从患肺泡蛋白沉积症病人体内取出肺泡灌洗液后，迅速转移至4℃环境中保存，尽快转运到实验室。将灌洗液用4层无菌纱布过滤，去除气道内痰液及大块沉渣等杂质。过滤后的灌洗液以500×g下离心5min。得到的沉淀用含2％FBS的PBS缓冲液重悬。以Percoll密度梯度(由40％和60％Percoll分层液等体积组成)，离心沉淀悬液，离心条件为1500×g、15min、升速3×g、降速0×g。离心分离后，细胞层在分层液中间位置。细胞经5倍体积、pH值7.4的PBS缓冲液清洗后离心，并根据肉眼观察到红色成分时采取裂解红细胞1～3次，以肉眼无可见红色为标准，裂红后含2％FBS的PBS缓冲液清洗细胞3次。收集的活细胞经DeadCell RemovalKit去除死细胞，再进行台盼蓝染色，将台盼蓝染液和细胞悬液按1:1比例混合，计数板计数后，计数并确认其活细胞，染色为蓝色的为死细胞，未着色的透亮细胞为活细胞，经统计计算，活细胞率为86.9％。经过对活细胞流式细胞鉴定，主要包括上皮细胞、巨噬细胞、淋巴细胞、中性粒细胞，其中巨噬细胞占比最多。

将肺泡灌洗液与实施例1、3～5中分离的细胞和杂质组分分别进行Hoechst 33258染色(参见W.Sterzel；P.Bedford；G.Eisenbrand(1985).Automated determination ofDNA using the fluorochrome Hoechst 33258.,147(2),462–467.)，得到的细胞成分和杂质成分分别进行流式细胞仪检测，得到分离的细胞和杂质组分中细胞和杂质的相对含量。

对比例1

从患肺泡蛋白沉积症病人体内取出肺泡灌洗液后，迅速转移至4℃环境中保存，尽快转运到实验室。将灌洗液进行500×g转速下离心5min条件下分离得到细胞层。将分离得到的细胞层分成两份，一份进行Hoechst 33258染色，另外一份不染色作为空白对照，二者均进行流式细胞检测，得到分离的细胞和杂质组分中细胞和杂质的相对含量。

流式细胞检测结果见图4～图9。由图9可知，肺泡灌洗液未经处理直接进行流式细胞分析发现，该组分中杂质占比巨大，达到95.6％，而细胞占比仅为3.67％，由此可知，从肺泡灌洗液去除绝大部分杂质分离获取细胞难度较大。由图8可知，该杂质组分经低速离心处理，杂质占比仍然较大，达到84.3％，而细胞占比仅为15％。而本发明中通过Percoll密度梯度方法分离的细胞成分能够去除决大部分的杂质，得到能够用于后续培养的细胞，这表明本发明利用Percoll密度梯度方法实现细胞的分离。

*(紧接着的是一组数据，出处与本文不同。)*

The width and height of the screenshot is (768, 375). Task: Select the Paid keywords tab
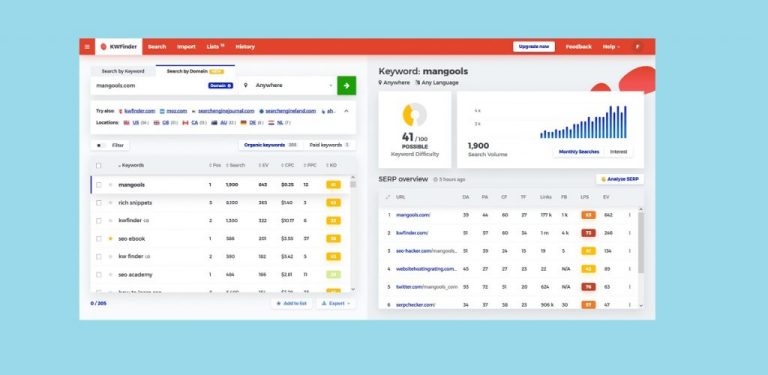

针对Percoll密度梯度方法中不同的分层液成分对分离效果有影响：采用30％/60％的Percoll密度梯度方法分离的细胞成分中细胞得率最高，达到93.5％，杂质成分中细胞得率仅为12.9，其次为40％/80％的Percoll密度梯度方法，细胞得率为86.9％；而40％/60％的Percoll密度梯度方法较低，细胞得率为82.7％；30％/80％的Percoll密度梯度方法分离的细胞成分中细胞得率最低，仅为79.9％，杂质成分中细胞得率为16.3％。由此可见，密度梯度离心不同浓度组成的密度梯度溶液也能够影响肺泡灌洗液中细胞分离效果。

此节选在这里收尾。